**** Halaman
Feature

Buya Hamka dan Polemik dengan Kaum Adat Minangkabau Pertengahan Abad 20

3 Mins read

Adat dalam Minangkabau mengatur semua aspek kehidupan masyarakat dan menuntut masyarakat terikat dan tunduk kepada tatanan adat yang telah disepakati. Bersamaan dengan itu Islam juga membawa tatanan kehidupan manusia dalam berbagai hal, juga menuntut umatnya untuk mentaati dan melaksanakannya.

Agama dan Adat di Ranah Minang

Kedatangan Islam ke Ranah Minang menjadikan dua tatanan kehidupan (adat dan agama) berkombinasi di alam Minangkabau masing-masing menuntut kepatuhan dari umat. Keadaan itulah kelihatan membawa kepada persentuhan saling tarik menarik antara adat dan agama (Bakhtiar, Agus, & Murisal, 2005, p. 21). Kedatangan Islam bisa menyesuaikan hukum alam versi Minangkabau dengna sunnatullah (hukum/ketetapan Allah), dari hal ini terjadinya perpaduan dan sintesis antara adat dan Islam.

Adat Minangkabau pada intinya didasarkan pada akal, budi, yang berada pada ranah filsafat budi. Hal ini bertujuan untuk menata prilaku-sosial maupun individual agar sesuai hukum alam itu. Menurut Salmadanis, dengan masuknya Islam, tinggal memasukkan unsur teologi yang semuanya berpuncak pada ke-esaan dan ke-Maha Kuasa-an Allah (Bakhtiar, Agus, & Murisal, 2005, pp. 21-22).
********
> **Soal Tugas 1**
Sunting bagian artikel tentang adat dan agama di Minangkabau antara "Buya Hamka dan" dan "mentaati dan melaksanakannya.", inklusif, lalu tuliskan kembali dengan "Polemik" diganti menjadi "Perdebatan".
> **Soal Tugas 2**
Jawab pertanyaan berikut berdasarkan artikel tentang adat dan agama di Minangkabau.
(a) Berapa lama waktu baca yang tercantum?
(b) Pada intinya, adat Minangkabau didasarkan pada apa?
(c) Menurut Salmadanis, unsur apa yang tinggal dimasukkan dengan masuknya Islam?
**** Cuplikan Data
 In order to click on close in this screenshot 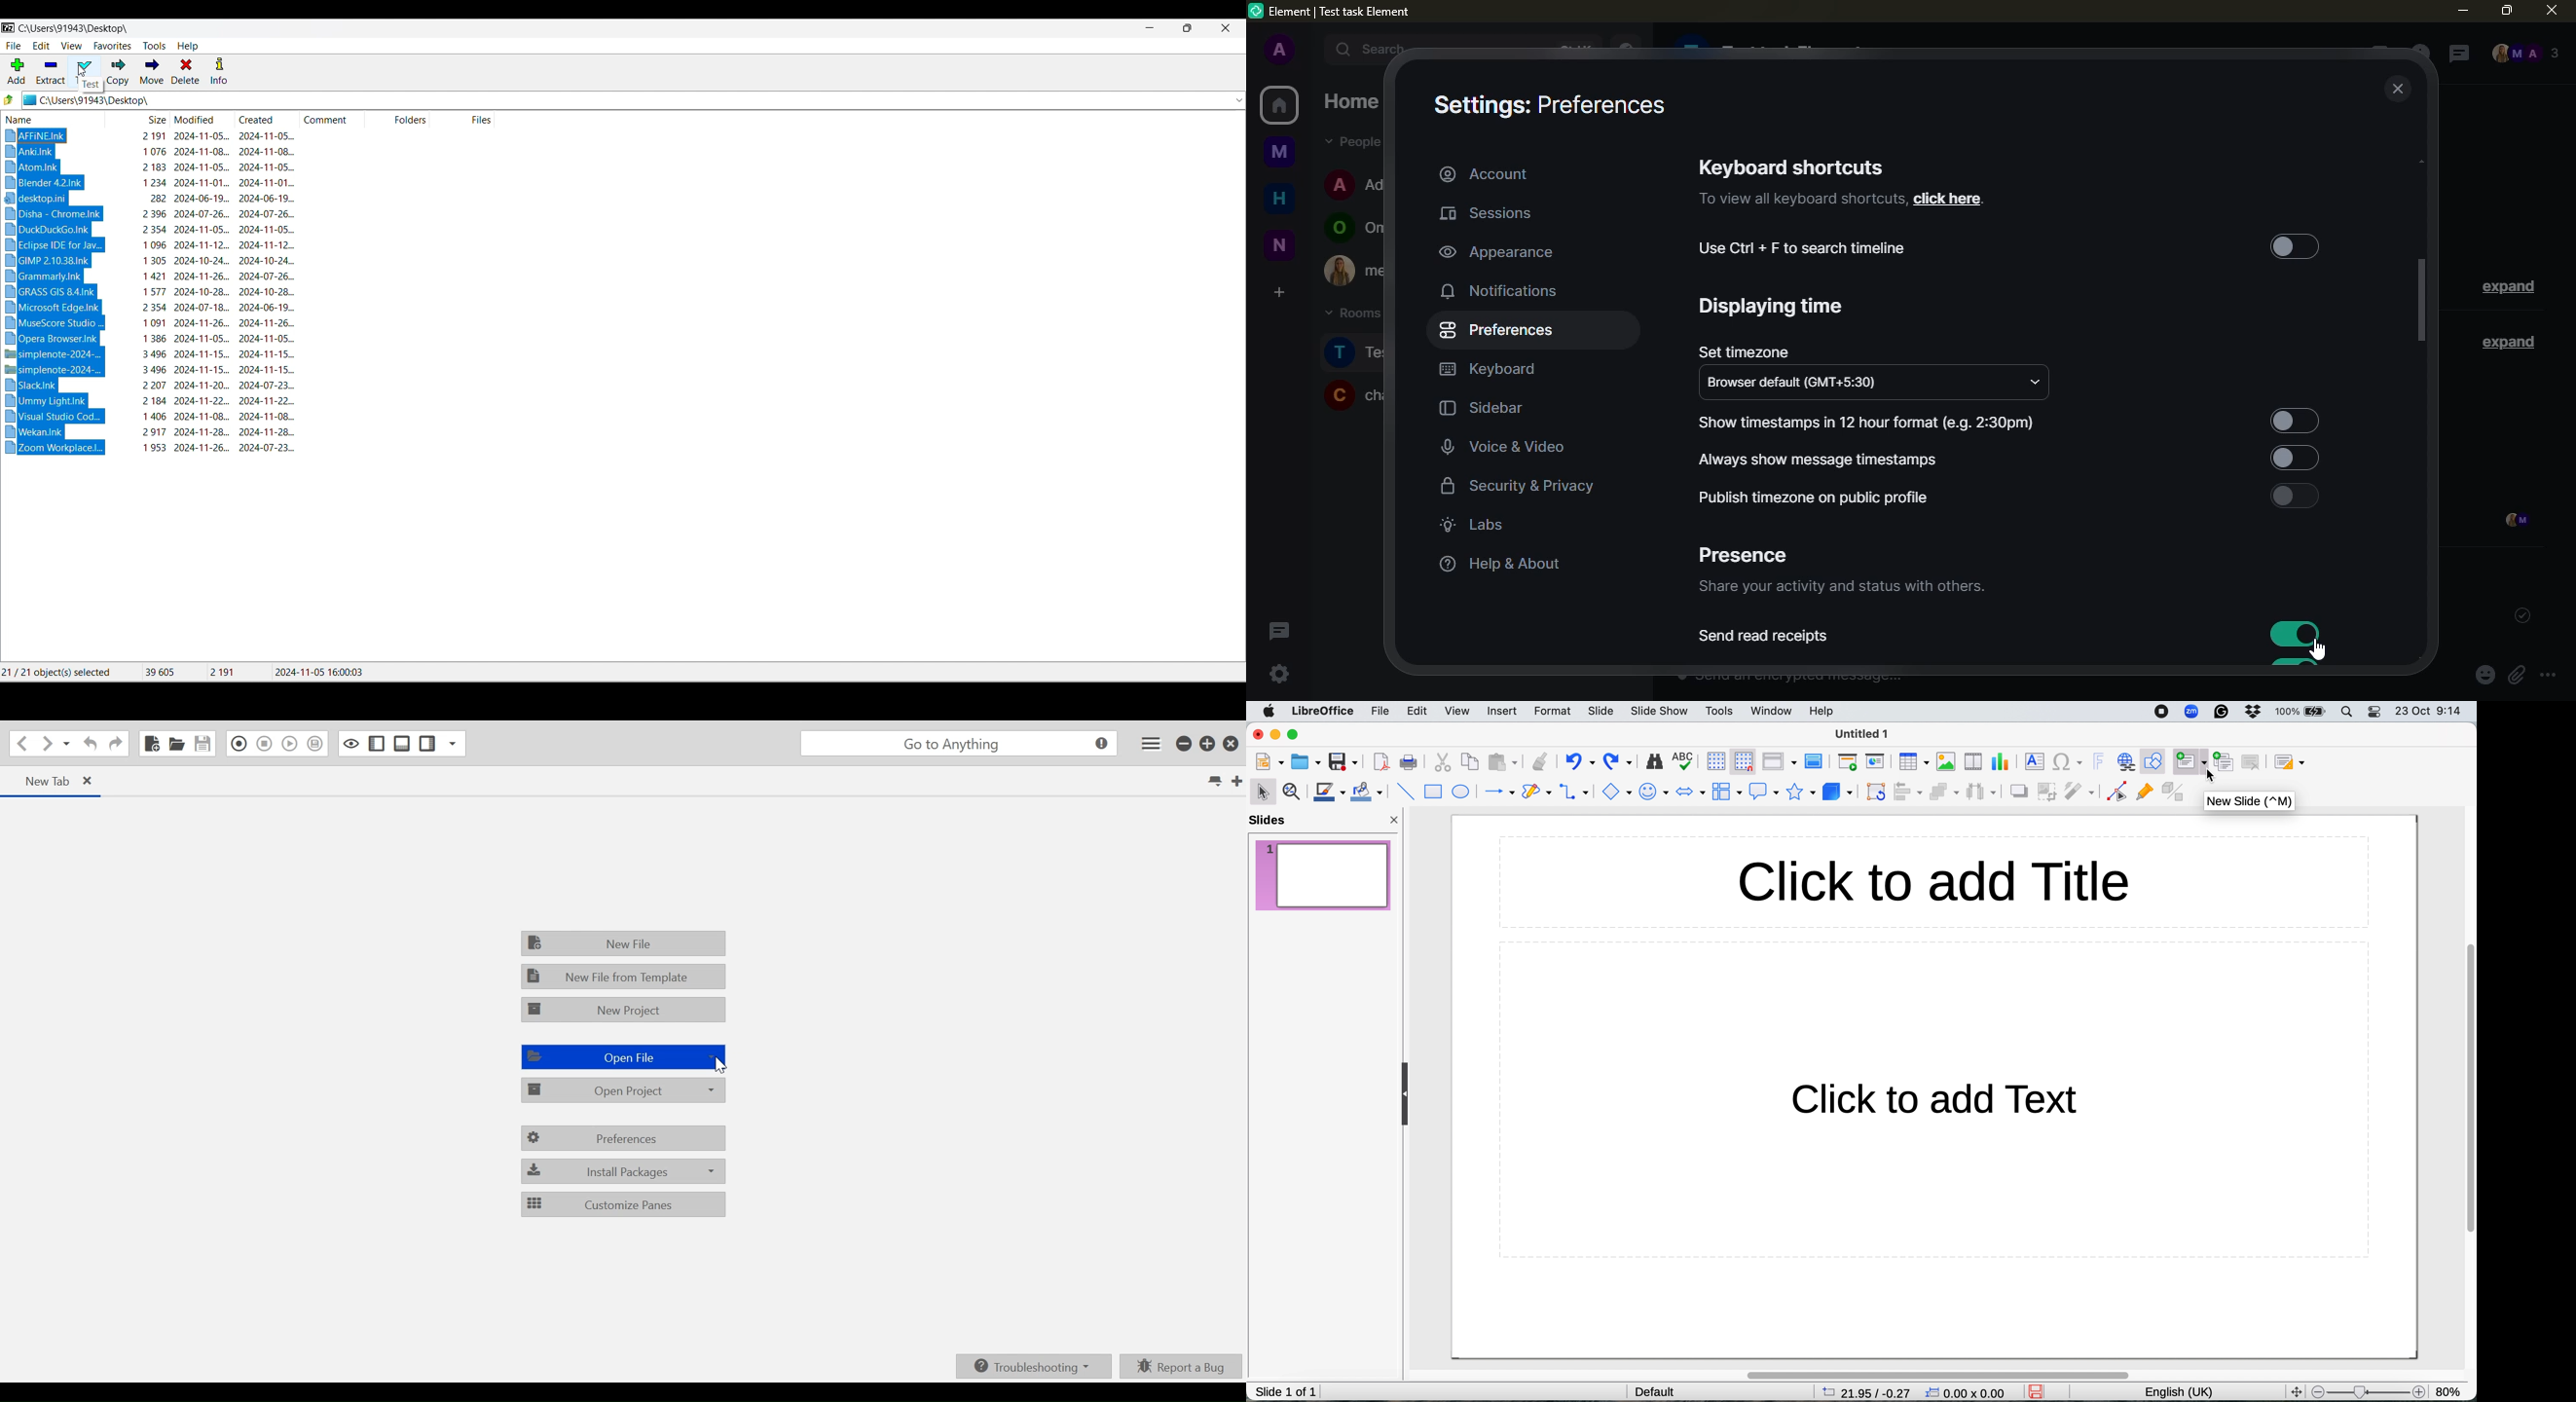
********
> **Jawaban Lengkap 1**
Buya Hamka dan Perdebatan dengan Kaum Adat Minangkabau Pertengahan Abad 20

3 Mins read

Adat dalam Minangkabau mengatur semua aspek kehidupan masyarakat dan menuntut masyarakat terikat dan tunduk kepada tatanan adat yang telah disepakati. Bersamaan dengan itu Islam juga membawa tatanan kehidupan manusia dalam berbagai hal, juga menuntut umatnya untuk mentaati dan melaksanakannya.

> **Jawaban Lengkap 2**
(a) 3 menit.
(b) Pada akal dan budi, yang berada pada ranah filsafat budi.
(c) Unsur teologi, yang semuanya berpuncak pada ke-esaan dan ke-Maha Kuasa-an Allah.